▶ [PROBLEM] From the data below, copy out every line in which the word "Ireland" occurs.

Start of EXERCISE INPUTS

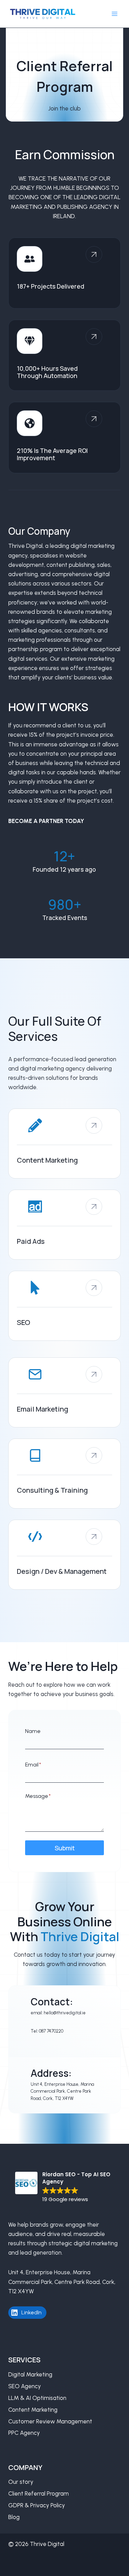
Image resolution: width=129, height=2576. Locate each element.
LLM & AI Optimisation (37, 2397)
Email (33, 1764)
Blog (14, 2517)
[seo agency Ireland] (64, 1306)
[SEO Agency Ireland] (94, 1455)
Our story (20, 2481)
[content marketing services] (64, 1143)
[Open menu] (114, 13)
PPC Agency (24, 2432)
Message (38, 1796)
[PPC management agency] (64, 1225)
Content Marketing (32, 2409)
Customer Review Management (50, 2421)
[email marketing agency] (64, 1392)
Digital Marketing (30, 2374)
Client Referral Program (38, 2493)
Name (33, 1731)
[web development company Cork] (64, 1555)
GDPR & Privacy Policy (36, 2505)
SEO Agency (24, 2386)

End of EXERCISE INPUTS

▶ [SOLUTION TO THIS EXERCISE]
[seo agency Ireland] (64, 1306)
[SEO Agency Ireland] (94, 1455)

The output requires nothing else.